Son Tarek, almost 13, is in Grade 7 at Merivale High School, and seven-year-old son Mohammed is in Grade 2 at Carleton Heights Public School.
“The boys have lots of friends,” said Lori. “They have a busy social life, and they love their apartment and to visit with their friends.”
The Al Sahhars, who are Muslim, came to Canada through the Joint 12-month Assistance Support program because of their seven-year-old daughter Sendos’ serious health condition. It was devastating for the family when Sendos died in Ottawa in July 2016.
“Their strong religious beliefs have helped them,” said Lori, “but it was difficult for quite a while.
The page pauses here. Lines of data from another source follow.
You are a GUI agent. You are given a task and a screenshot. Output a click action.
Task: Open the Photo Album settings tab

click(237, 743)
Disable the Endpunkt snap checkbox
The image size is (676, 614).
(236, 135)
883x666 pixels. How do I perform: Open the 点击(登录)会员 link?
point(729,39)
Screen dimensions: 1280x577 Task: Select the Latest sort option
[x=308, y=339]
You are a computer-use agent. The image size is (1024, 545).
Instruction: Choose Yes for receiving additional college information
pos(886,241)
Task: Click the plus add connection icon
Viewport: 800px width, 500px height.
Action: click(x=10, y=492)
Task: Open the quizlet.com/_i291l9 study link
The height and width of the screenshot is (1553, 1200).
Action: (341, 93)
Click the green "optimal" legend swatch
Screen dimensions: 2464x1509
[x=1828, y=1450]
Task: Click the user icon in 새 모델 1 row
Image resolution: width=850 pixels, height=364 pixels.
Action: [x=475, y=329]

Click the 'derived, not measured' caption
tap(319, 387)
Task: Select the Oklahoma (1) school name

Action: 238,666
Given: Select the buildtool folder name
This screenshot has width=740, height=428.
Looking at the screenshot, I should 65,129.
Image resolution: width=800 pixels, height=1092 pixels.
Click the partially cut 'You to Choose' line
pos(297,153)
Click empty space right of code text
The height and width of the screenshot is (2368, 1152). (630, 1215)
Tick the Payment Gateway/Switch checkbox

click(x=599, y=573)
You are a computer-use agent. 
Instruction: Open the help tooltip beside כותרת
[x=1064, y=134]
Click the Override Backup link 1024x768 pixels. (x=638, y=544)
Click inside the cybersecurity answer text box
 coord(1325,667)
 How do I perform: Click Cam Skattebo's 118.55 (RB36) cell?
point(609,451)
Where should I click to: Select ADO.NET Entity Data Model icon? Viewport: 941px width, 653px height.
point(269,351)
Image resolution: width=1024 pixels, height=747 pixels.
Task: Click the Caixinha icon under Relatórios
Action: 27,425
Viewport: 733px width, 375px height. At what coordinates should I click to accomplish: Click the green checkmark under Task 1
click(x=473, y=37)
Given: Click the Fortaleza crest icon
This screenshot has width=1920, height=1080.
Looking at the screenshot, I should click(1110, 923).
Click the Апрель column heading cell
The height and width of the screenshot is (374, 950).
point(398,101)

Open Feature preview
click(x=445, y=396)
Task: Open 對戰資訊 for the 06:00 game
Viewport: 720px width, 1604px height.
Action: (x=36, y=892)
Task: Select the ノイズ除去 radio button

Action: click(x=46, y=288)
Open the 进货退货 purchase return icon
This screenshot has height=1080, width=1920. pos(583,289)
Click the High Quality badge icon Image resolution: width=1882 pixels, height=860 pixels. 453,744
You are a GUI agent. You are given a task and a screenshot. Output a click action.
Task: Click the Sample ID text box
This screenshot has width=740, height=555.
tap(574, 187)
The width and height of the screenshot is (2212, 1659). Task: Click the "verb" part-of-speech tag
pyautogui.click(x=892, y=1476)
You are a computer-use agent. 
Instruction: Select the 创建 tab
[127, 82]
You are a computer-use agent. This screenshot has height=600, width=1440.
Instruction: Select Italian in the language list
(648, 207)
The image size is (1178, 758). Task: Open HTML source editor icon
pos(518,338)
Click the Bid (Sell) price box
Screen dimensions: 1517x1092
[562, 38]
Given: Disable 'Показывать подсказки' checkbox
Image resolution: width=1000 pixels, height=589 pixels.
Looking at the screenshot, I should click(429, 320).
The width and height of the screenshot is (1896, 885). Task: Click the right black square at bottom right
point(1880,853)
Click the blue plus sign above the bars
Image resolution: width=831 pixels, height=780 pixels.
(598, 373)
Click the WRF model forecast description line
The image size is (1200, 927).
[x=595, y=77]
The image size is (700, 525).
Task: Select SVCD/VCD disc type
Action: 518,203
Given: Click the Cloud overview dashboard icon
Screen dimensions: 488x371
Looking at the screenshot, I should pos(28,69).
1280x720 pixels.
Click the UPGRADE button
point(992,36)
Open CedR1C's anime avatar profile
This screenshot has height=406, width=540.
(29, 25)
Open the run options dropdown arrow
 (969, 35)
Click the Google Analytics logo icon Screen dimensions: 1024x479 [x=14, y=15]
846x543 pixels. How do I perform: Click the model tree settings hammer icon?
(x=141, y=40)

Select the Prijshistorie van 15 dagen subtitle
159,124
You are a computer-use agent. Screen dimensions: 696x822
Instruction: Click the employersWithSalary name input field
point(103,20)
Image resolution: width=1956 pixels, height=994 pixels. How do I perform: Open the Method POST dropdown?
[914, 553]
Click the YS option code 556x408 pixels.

They appreciate that having a car means they can go to the cemetery when they want.”
Just a few weeks after their arrival in Canada in 2016, Ziad spoke to the Ottawa Jewish Bulletin through a volunteer interpreter.
“We were amazed by how much people cared about us, and were doing everything to make us happy,” he said at the time. “Before [we arrived in Canada], we were worried and had so many concerns about our life. But when we got here, everything had been taken care of. We can breathe properly.”
Now that the Al Sahhars are well settled in Canada, they are looking forward to Fidaa’s brother, who is currently in Lebanon, joining them, thanks to a private sponsorship group based at Kehillat Beth Israel synagogue which is working on that.